Text block:
---+---

Thread: Make the function continuous everywhere

1. Make the function continuous everywhere

I'm sorry to come back with another Calculus question, to those of you who see me asking often.

I'm trying to make the following function continuous.

$f(x) = -1$ if $x <= 0$

$ax+b$ if $0 < x < 1$

$1$ if $x >= 1$

I've seen simple examples which use limits to find the values but here I believe I would have to use the following limits, which will produce different values.

$\lim_{x \to -1} ax+b = -1$

$\lim_{x \to 1} ax+b = 1$

I honestly don't think this makes any sense.

2. Re: Make the function continuous everywhere

Originally Posted by vaironxxrd
I'm trying to make the following function continuous.

---+---

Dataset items
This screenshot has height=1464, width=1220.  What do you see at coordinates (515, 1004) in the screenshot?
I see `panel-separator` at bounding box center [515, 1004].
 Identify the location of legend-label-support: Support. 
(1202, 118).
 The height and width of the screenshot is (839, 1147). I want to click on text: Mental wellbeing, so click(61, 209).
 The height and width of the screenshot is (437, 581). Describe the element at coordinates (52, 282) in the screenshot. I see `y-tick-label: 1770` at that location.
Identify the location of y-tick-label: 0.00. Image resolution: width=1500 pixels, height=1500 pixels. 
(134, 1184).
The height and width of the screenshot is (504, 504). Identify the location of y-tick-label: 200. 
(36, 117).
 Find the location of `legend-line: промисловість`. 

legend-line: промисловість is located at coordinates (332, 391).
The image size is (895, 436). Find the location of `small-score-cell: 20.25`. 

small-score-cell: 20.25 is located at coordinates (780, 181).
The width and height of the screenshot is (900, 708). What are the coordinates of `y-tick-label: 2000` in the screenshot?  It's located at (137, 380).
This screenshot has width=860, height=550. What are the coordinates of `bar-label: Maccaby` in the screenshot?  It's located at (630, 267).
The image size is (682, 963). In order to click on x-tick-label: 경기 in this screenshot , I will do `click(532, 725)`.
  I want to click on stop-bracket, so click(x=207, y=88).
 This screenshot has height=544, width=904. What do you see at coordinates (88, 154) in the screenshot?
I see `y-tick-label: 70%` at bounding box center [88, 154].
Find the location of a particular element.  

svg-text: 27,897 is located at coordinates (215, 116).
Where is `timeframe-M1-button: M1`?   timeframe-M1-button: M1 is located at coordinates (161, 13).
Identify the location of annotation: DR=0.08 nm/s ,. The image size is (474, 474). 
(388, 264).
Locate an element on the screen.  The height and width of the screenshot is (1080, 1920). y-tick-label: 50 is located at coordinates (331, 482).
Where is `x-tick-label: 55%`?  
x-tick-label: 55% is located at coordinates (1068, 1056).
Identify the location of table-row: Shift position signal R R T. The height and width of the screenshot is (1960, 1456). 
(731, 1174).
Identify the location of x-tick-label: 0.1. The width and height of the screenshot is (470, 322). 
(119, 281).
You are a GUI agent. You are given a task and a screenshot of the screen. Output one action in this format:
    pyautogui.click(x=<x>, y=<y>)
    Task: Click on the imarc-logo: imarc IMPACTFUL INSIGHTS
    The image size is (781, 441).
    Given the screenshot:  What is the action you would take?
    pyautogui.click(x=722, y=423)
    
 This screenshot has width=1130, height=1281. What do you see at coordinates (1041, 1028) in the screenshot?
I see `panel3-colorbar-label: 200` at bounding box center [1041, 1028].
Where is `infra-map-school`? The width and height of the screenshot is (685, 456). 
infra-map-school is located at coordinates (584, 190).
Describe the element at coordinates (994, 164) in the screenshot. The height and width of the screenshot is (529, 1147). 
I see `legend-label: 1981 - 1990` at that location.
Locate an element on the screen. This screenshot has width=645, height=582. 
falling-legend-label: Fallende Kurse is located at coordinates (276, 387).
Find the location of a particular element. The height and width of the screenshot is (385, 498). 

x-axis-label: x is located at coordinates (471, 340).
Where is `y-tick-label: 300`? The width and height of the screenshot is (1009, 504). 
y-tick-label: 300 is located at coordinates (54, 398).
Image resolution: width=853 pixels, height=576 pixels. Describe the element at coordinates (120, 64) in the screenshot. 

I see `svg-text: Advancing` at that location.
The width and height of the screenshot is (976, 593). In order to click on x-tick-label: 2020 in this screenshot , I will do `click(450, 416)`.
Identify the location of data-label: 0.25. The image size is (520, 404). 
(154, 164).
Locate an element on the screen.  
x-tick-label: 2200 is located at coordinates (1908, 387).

---+---

Problem A:
Answer these questions about the forum thread:
(i) What value does the function take when x is greater than or equal to 1?
(ii) Which username appears in the line "Originally Posted by"?
(iii) What expression defines the function when 0 < x < 1?
Problem B: Rewrite the stretch of the forum thread from "Thread: Make the" through "me asking often.", switching "Calculus" to "Algebra".

Written response A:
(i) 1
(ii) vaironxxrd
(iii) ax+b

Written response B:
Thread: Make the function continuous everywhere

1. Make the function continuous everywhere

I'm sorry to come back with another Algebra question, to those of you who see me asking often.